Cependant les jeunes grands-ducs étaient arrivés à l’âge, l’un de six ans, l’autre de quatre ; on leur nomma pour gouverneur un Soltykof, et pour précepteur Frédéric-Charles Laharpe. Le futur « directeur de la république helvétique » était alors un jeune homme de vingt-huit ans qui avait étudié la philosophie à Genève et le droit à Tubingue. Sur la recommandation du baron Grimm, il fut appelé à Saint-Pétersbourg vers 1782 pour y faire l’éducation des grands-ducs. Bientôt ce précepteur de princes s’émut et se réjouit à la première explosion de notre révolution. Il y vit une occasion pour sa patrie, le pays de Vaud, de secouer le joug de l’oligarchie bernoise ; il rédigea même la pétition par laquelle les Vaudois demandèrent à Berne le redressement de leurs griefs. Il fut déclaré banni, ses biens confisqués. À la cour de Russie, ses ennemis en profitèrent pour le représenter à l’impératrice comme un complice des jacobins. À la suite d’un manque d’égards dont il eut à se plaindre, « Catherine la Grande, comme il le raconte lui-même, rencontra un homme aussi fier qu’elle-même. » Il quitta la Russie, revint à Genève, puis à Paris, et engagea une lutte acharnée contre le patriciat bernois. Il finit par obtenir du directoire rentrée d’un corps de troupes françaises dans le pays de Vaud et la proclamation de la république lémanique, une pierre d’attente pour la république helvétique ; mais ses ennemis parvinrent à lui rendre la vie impossible en Suisse. Auprès du premier consul, il ne trouva qu’un froid accueil. Trop républicain pour certaines républiques, c’est encore en Russie, auprès de son ancien élève Alexandre, qu’il rencontra en 1801 le plus de sympathies. Plus tard, en 1814, il le revit à son passage victorieux à travers l’Europe, et obtint de lui l’indépendance des cantons de Vaud et d’Argovie.
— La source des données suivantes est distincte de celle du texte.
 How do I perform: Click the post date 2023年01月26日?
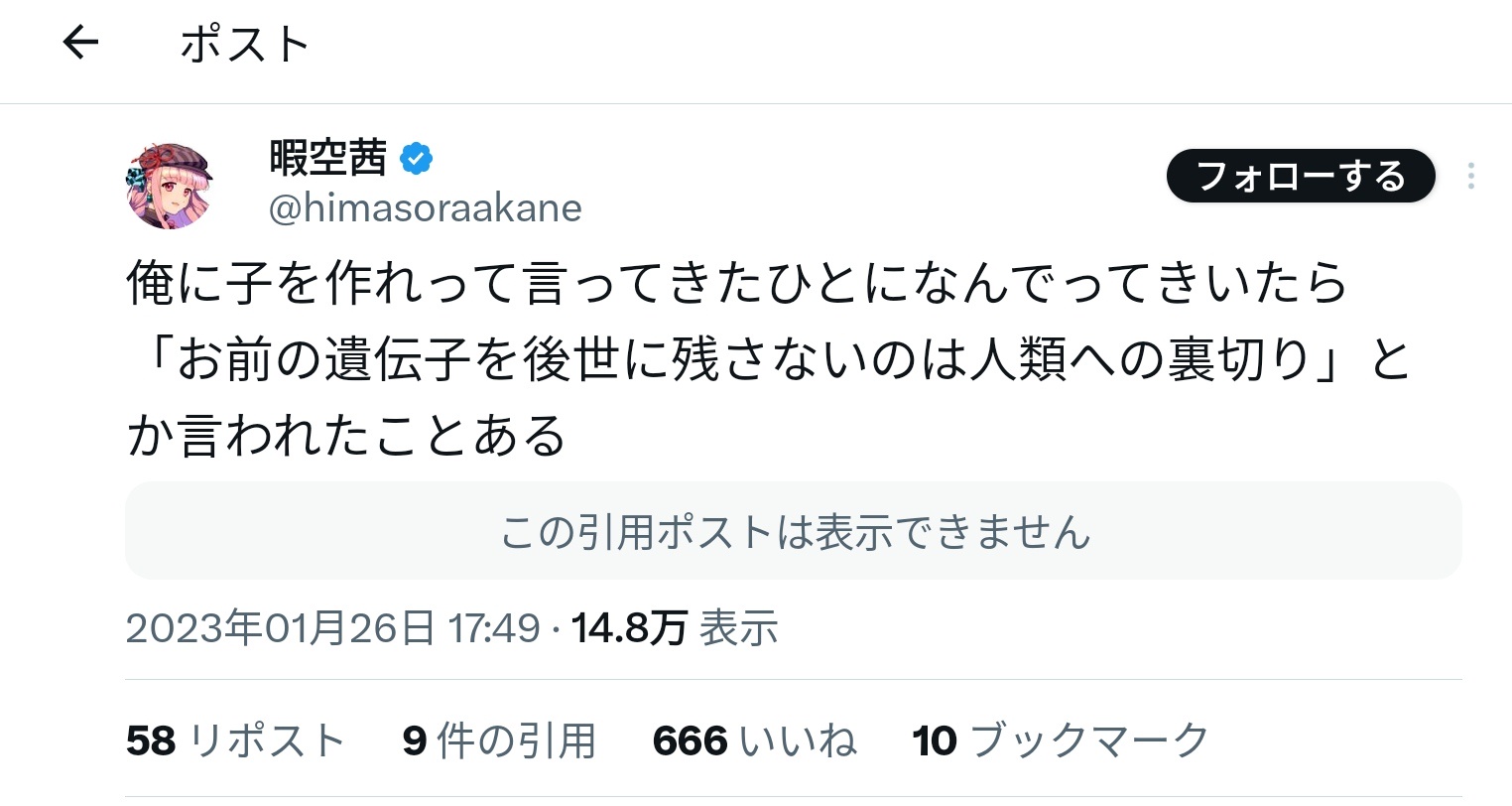(x=281, y=628)
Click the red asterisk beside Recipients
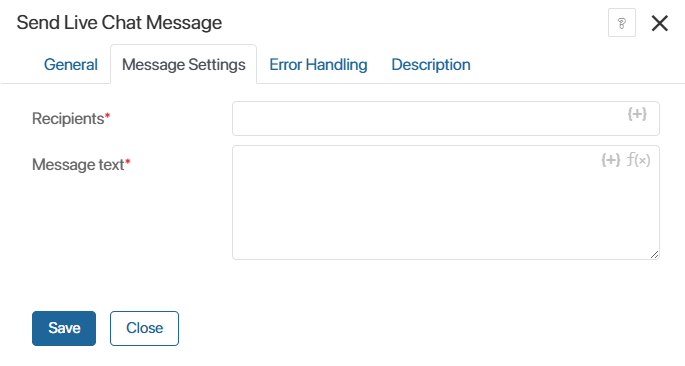The image size is (685, 366). tap(107, 116)
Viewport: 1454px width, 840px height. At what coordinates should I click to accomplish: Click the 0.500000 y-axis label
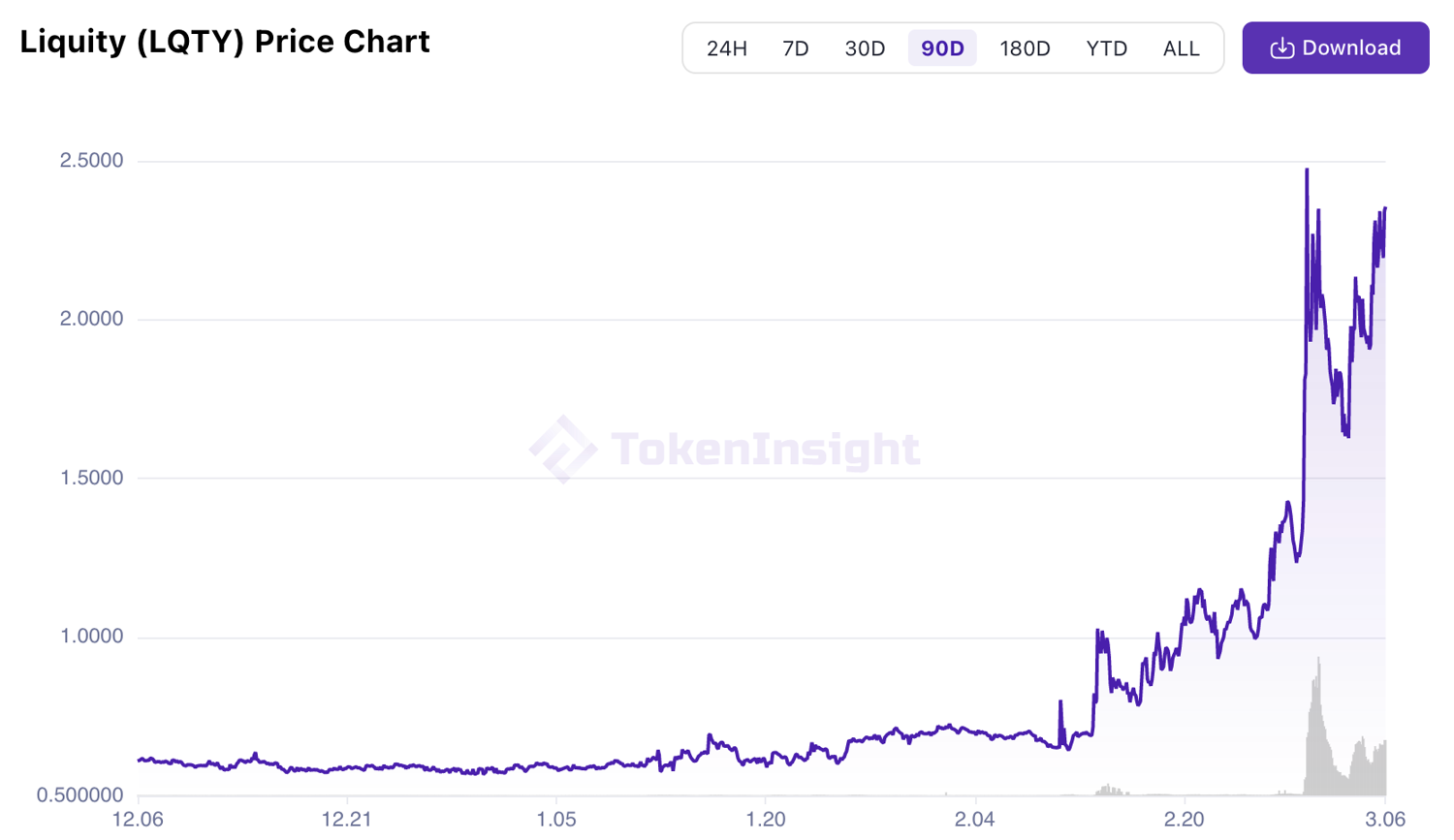(80, 795)
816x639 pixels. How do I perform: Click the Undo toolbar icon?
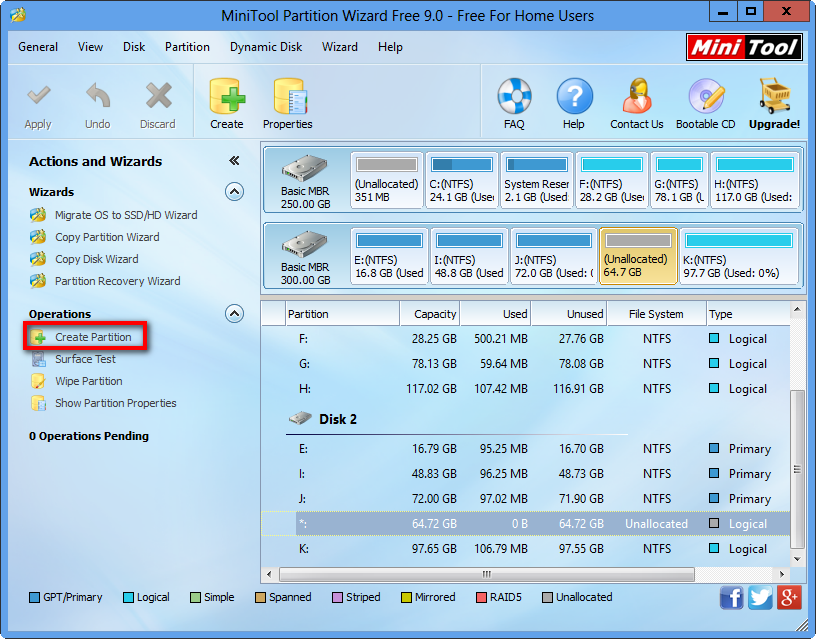(x=97, y=103)
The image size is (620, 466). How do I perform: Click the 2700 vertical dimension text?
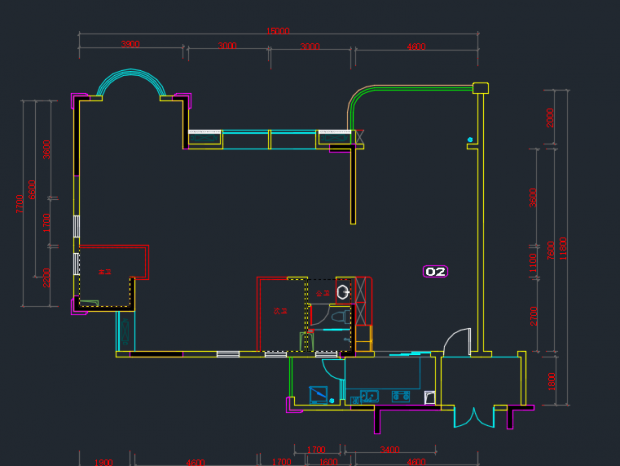[x=534, y=316]

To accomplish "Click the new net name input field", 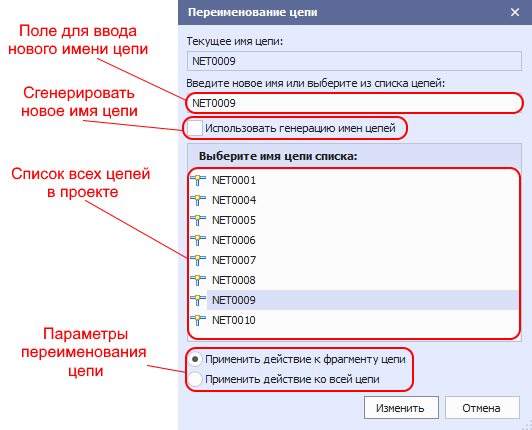I will coord(354,103).
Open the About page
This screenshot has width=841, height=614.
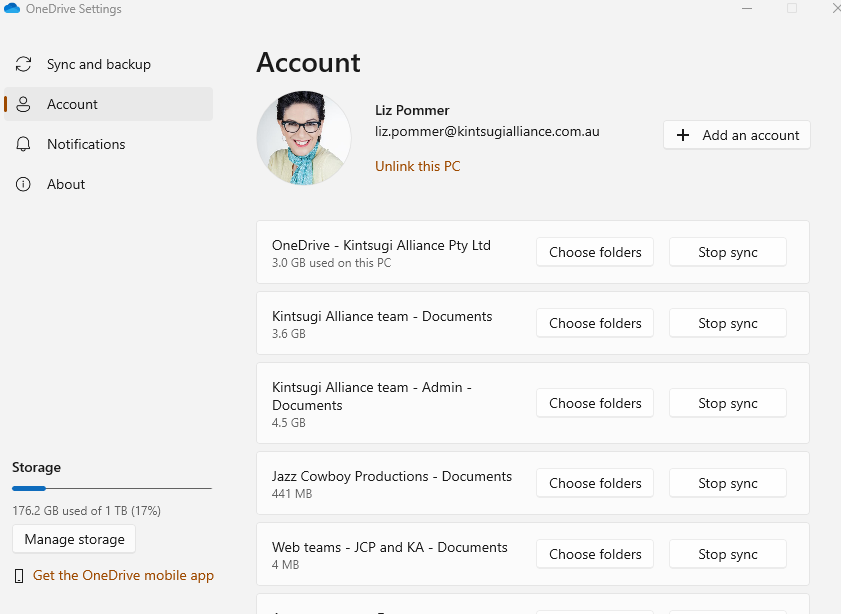66,184
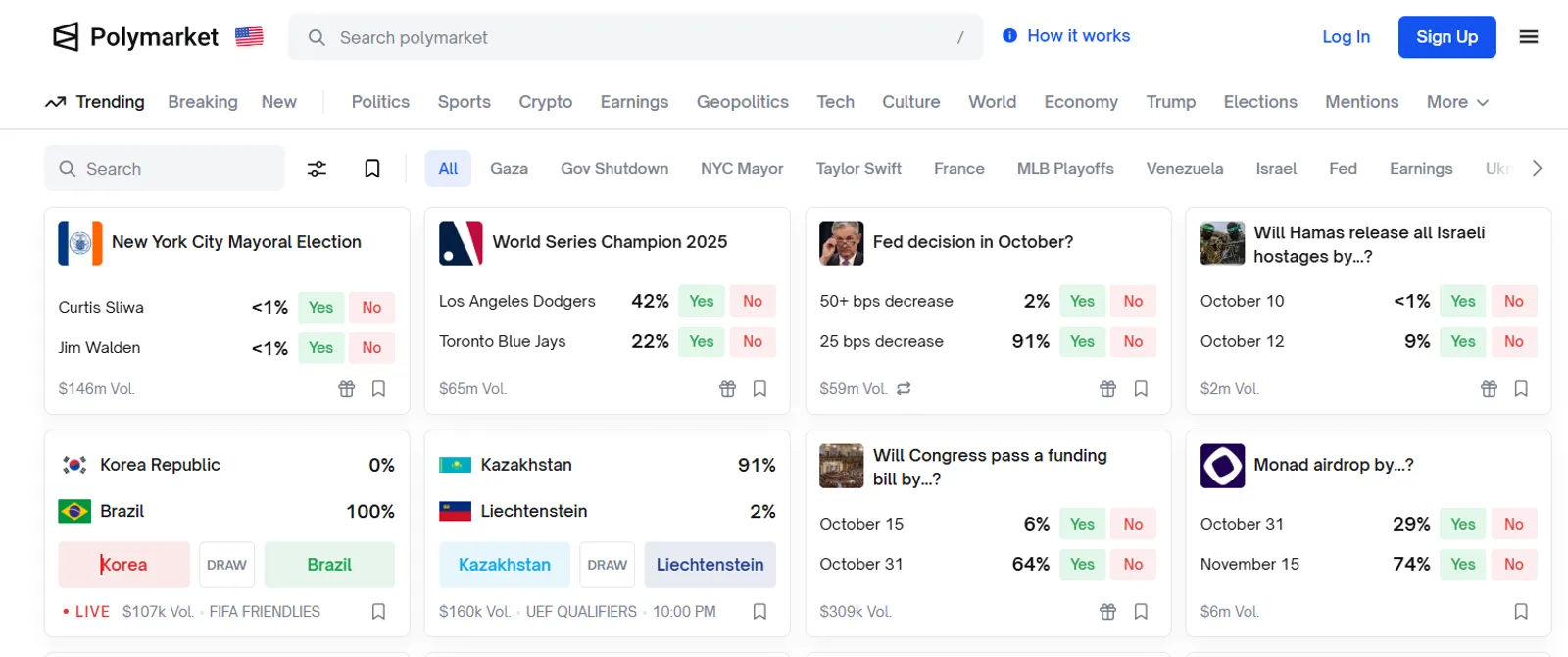Open the How it works link
Viewport: 1568px width, 657px height.
[x=1066, y=36]
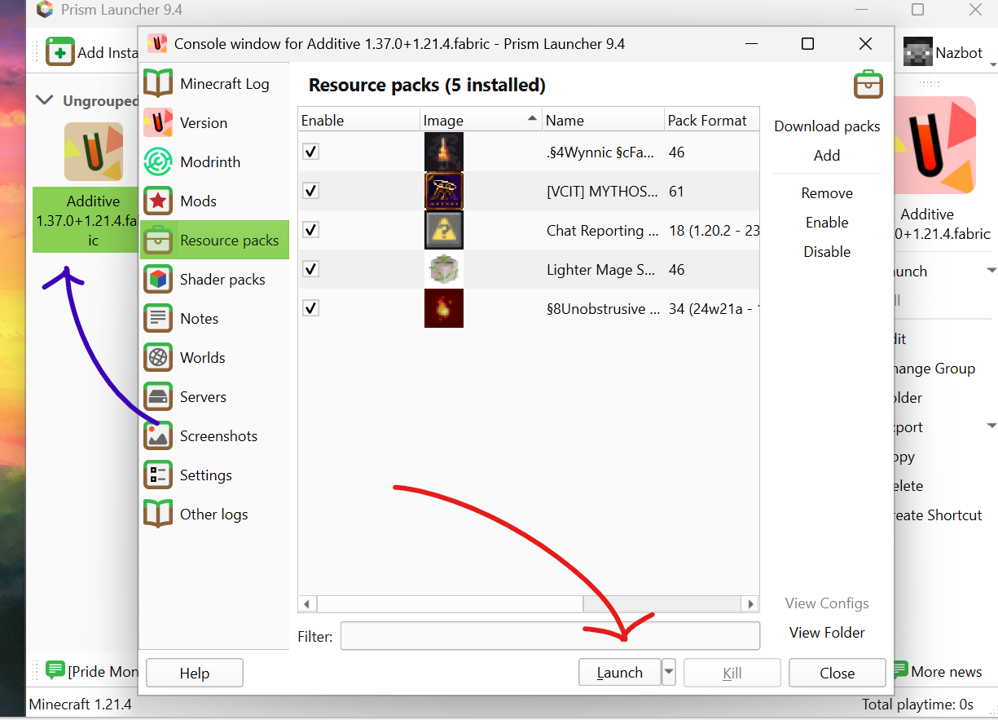Open the Shader packs cube icon

click(x=158, y=279)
Il vécut en Suisse d’une pension russe, et y mourut en 1838. La Société impériale ayant appris récemment qu’il se trouvait dans les papiers laissés par lui un certain nombre de lettres d’Alexandre, de Constantin et d’autres membres de la famille impériale, fit des démarches auprès d’un de ses parens, M. Monod. Une lettre du grand-duc héritier d’aujourd’hui obtint la cession, de ces précieux autographes ; ils ont été publiés dans le cinquième volume de la Société.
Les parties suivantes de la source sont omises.